* [YOUR GOAL]
After finding the line containing "The image size is (720, 588)." below, please output that line and each following one through the line containing "Open the Connecter", exactly as written.

* [RECORDS FOR THIS TASK]
········

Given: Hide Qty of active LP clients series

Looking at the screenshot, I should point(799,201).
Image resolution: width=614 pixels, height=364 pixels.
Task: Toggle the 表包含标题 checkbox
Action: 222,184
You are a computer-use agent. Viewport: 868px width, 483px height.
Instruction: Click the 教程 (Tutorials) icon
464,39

········

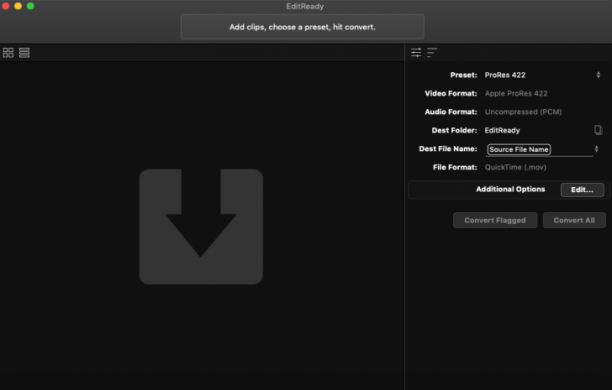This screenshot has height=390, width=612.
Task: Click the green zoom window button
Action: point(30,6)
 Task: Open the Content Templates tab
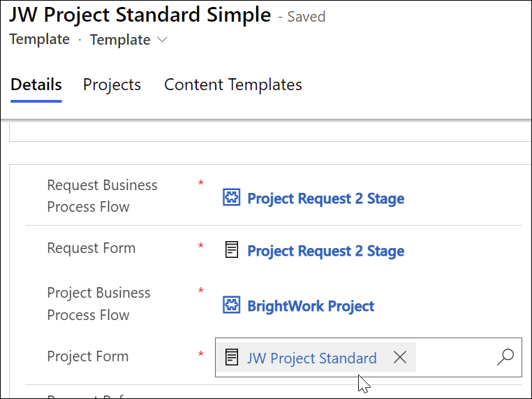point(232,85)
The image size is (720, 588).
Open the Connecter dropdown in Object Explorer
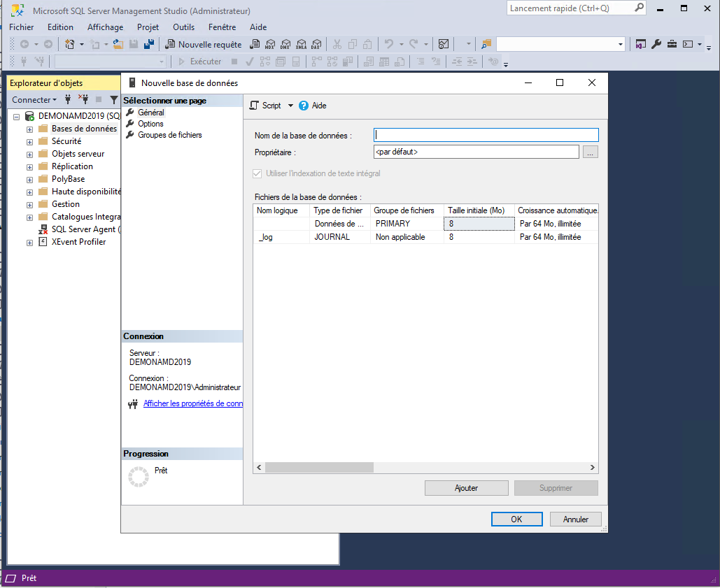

········

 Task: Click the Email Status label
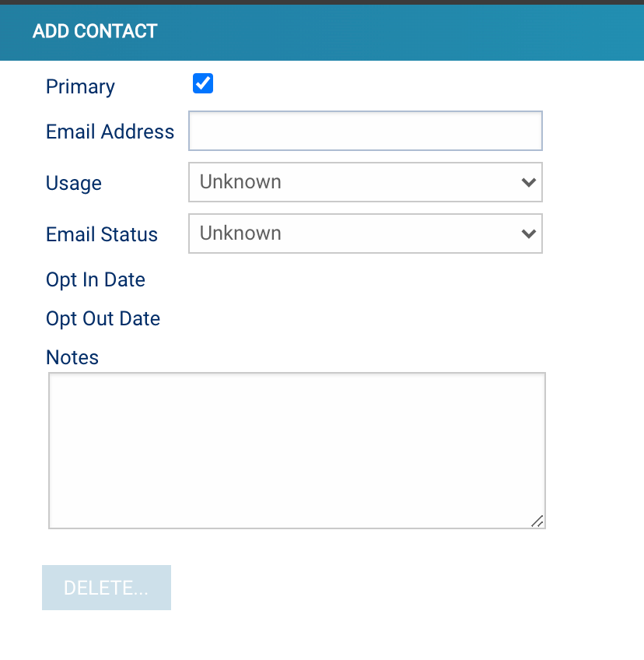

········

* [EXERCISE OUTPUT]
The image size is (720, 588).
Open the Connecter dropdown in Object Explorer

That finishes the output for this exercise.